Your answer should consist of every line in the records that holds "search".

(Saved entries)
<<<<
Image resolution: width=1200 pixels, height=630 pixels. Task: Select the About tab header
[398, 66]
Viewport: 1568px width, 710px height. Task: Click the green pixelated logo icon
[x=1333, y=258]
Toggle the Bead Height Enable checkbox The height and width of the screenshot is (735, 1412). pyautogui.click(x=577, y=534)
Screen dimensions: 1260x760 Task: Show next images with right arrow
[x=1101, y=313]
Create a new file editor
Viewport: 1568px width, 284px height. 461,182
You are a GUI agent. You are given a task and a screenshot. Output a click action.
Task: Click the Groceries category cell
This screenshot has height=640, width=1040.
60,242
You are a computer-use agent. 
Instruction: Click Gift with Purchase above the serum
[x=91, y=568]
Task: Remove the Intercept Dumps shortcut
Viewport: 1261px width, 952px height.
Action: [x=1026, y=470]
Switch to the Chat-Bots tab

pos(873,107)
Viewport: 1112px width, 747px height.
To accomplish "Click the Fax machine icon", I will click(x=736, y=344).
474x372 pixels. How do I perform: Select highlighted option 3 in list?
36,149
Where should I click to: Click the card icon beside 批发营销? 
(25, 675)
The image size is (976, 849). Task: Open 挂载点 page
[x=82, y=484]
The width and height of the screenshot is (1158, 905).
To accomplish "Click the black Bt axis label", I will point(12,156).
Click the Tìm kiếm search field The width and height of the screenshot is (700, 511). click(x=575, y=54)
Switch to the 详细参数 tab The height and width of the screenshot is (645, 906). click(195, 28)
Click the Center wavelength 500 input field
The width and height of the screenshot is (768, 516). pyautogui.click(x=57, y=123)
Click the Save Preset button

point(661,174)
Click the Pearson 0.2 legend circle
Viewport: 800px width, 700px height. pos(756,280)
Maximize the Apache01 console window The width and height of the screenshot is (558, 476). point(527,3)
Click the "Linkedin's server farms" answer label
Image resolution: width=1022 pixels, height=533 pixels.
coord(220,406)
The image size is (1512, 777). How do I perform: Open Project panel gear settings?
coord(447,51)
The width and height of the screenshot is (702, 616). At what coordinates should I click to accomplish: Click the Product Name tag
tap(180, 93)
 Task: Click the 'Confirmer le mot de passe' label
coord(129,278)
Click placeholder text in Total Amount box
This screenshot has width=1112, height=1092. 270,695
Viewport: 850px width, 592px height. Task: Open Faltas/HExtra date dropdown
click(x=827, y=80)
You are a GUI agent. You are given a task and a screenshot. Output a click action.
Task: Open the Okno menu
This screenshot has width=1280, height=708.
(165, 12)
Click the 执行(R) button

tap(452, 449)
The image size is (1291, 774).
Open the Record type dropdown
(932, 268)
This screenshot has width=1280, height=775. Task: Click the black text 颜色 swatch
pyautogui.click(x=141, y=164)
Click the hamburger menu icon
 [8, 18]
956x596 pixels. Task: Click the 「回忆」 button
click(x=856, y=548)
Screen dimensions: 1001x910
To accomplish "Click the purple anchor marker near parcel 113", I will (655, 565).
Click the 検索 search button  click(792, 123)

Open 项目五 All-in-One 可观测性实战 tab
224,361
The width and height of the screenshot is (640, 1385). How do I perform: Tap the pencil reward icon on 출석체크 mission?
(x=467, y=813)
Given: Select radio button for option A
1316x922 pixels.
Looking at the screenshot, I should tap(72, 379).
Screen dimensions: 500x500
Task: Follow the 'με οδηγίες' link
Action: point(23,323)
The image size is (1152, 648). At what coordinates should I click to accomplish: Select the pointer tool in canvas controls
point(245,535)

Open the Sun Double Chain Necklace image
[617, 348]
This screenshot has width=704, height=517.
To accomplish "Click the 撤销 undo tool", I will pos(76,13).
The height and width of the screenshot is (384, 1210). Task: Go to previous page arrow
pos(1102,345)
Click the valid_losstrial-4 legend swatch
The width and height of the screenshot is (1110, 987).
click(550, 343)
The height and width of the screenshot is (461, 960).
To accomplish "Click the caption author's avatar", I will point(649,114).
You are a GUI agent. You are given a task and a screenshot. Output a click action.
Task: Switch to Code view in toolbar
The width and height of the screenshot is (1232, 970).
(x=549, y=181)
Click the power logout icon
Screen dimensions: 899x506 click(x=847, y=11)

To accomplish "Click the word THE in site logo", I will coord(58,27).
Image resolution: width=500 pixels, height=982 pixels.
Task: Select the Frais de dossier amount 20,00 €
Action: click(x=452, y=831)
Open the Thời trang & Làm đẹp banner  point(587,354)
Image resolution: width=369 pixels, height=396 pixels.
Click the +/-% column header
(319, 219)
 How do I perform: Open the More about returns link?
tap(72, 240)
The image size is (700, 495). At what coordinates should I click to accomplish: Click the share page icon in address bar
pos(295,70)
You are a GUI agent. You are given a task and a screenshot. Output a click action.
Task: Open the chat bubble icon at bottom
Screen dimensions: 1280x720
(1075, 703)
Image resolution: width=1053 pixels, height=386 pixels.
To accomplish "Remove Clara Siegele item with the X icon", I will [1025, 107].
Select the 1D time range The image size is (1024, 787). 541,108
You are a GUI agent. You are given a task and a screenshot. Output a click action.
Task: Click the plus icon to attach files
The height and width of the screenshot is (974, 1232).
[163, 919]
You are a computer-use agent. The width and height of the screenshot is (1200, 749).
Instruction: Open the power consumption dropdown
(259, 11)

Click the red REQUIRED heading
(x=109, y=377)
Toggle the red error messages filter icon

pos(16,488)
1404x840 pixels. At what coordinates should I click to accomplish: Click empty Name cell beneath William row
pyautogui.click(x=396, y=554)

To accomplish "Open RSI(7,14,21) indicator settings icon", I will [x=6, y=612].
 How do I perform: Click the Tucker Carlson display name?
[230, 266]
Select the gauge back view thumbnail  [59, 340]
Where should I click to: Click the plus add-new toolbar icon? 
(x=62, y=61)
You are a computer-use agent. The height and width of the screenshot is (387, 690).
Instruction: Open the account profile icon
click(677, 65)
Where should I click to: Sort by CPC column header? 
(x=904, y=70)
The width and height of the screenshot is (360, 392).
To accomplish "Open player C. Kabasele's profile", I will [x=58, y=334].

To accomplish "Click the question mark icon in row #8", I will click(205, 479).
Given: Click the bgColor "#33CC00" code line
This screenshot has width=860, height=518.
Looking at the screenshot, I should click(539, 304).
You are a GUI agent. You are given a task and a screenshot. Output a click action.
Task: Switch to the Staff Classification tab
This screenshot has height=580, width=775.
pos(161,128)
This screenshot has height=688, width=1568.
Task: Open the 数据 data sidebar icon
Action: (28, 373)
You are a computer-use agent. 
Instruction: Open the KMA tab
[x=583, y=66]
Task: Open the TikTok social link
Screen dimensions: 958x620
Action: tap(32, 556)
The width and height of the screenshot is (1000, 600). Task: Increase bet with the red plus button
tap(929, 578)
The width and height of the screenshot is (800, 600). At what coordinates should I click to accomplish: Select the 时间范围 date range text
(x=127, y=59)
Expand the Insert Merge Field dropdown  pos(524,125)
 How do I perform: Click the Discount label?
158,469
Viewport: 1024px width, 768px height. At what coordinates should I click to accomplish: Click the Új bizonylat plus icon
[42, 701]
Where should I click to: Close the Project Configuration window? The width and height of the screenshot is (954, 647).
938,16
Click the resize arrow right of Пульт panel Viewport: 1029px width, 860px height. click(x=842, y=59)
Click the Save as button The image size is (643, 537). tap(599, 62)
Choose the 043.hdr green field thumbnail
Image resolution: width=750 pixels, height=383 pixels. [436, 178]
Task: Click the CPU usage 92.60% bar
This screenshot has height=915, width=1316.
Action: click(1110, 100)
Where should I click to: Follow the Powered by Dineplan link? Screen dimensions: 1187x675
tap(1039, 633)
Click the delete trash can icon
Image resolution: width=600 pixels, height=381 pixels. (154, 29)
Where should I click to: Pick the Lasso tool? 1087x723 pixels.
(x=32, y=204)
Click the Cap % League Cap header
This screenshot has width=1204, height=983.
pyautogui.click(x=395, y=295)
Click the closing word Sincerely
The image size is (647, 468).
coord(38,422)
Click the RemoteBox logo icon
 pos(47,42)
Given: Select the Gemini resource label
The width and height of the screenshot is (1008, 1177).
>>>>
§ **ANSWER FOR THE TASK**:
Click the Tìm kiếm search field The width and height of the screenshot is (700, 511). click(x=575, y=54)
Click the 検索 search button  click(792, 123)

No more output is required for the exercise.